Individual patients are not only members of multiple populations, but move among different cohorts as circumstances change. Because of this, we need both the close-up view of individuals and the wide-angle perspective of entire populations to see and manage these cohorts clearly and effectively. This provides added services to patients with highly complex conditions, chronic diagnoses, multiple comorbidities and those that may need help adhering to treatments.

Care Coordination

Our Care Coordination team includes skilled care managers, social workers, and pharmacists, who help identify patients with complex and chronic conditions.

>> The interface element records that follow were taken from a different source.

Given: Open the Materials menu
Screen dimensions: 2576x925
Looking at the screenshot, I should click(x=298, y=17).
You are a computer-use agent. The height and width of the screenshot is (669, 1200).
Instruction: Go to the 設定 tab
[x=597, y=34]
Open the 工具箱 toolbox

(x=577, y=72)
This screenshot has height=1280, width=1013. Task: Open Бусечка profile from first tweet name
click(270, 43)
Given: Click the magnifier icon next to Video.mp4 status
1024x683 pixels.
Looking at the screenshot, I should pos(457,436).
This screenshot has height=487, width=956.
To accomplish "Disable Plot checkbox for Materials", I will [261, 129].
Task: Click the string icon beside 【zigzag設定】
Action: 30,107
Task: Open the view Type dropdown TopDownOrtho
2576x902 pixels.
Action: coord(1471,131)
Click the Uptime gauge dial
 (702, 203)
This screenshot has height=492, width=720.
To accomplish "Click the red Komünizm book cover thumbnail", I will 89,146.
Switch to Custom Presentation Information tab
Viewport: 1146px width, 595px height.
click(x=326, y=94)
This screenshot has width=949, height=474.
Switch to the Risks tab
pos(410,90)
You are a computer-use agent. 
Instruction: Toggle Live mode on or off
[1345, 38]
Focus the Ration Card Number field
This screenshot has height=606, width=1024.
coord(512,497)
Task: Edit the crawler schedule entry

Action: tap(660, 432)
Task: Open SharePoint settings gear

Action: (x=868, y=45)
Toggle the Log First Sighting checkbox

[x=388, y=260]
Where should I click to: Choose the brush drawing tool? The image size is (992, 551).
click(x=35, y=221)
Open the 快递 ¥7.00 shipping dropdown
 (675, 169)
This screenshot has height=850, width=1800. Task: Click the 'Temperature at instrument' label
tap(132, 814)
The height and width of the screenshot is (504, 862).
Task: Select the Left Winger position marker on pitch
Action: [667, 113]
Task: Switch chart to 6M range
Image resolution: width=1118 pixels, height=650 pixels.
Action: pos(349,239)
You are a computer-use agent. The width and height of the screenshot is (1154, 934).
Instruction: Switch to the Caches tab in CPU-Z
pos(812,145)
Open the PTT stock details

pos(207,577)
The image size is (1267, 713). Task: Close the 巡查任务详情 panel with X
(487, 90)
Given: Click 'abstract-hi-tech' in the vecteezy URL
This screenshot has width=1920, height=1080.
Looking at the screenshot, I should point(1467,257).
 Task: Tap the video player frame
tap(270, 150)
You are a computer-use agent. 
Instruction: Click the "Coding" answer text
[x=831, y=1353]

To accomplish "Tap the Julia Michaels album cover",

These experts collaborate to fill gaps between primary care services and patients’ care, offering resources related to coordination among multiple doctors, access to resources, long-term support, and remote monitoring.

Post-Acute Care

Post-acute care is a major factor in our costs and outcomes which is why we’ve established processes to mitigate/reduce the total cost of care for these patients. 

We offer a care model with providers selected to deliver care that even includes robust home health care services. This enables us to deliver the right level of care for the right reasons to patients both in and out of the hospital.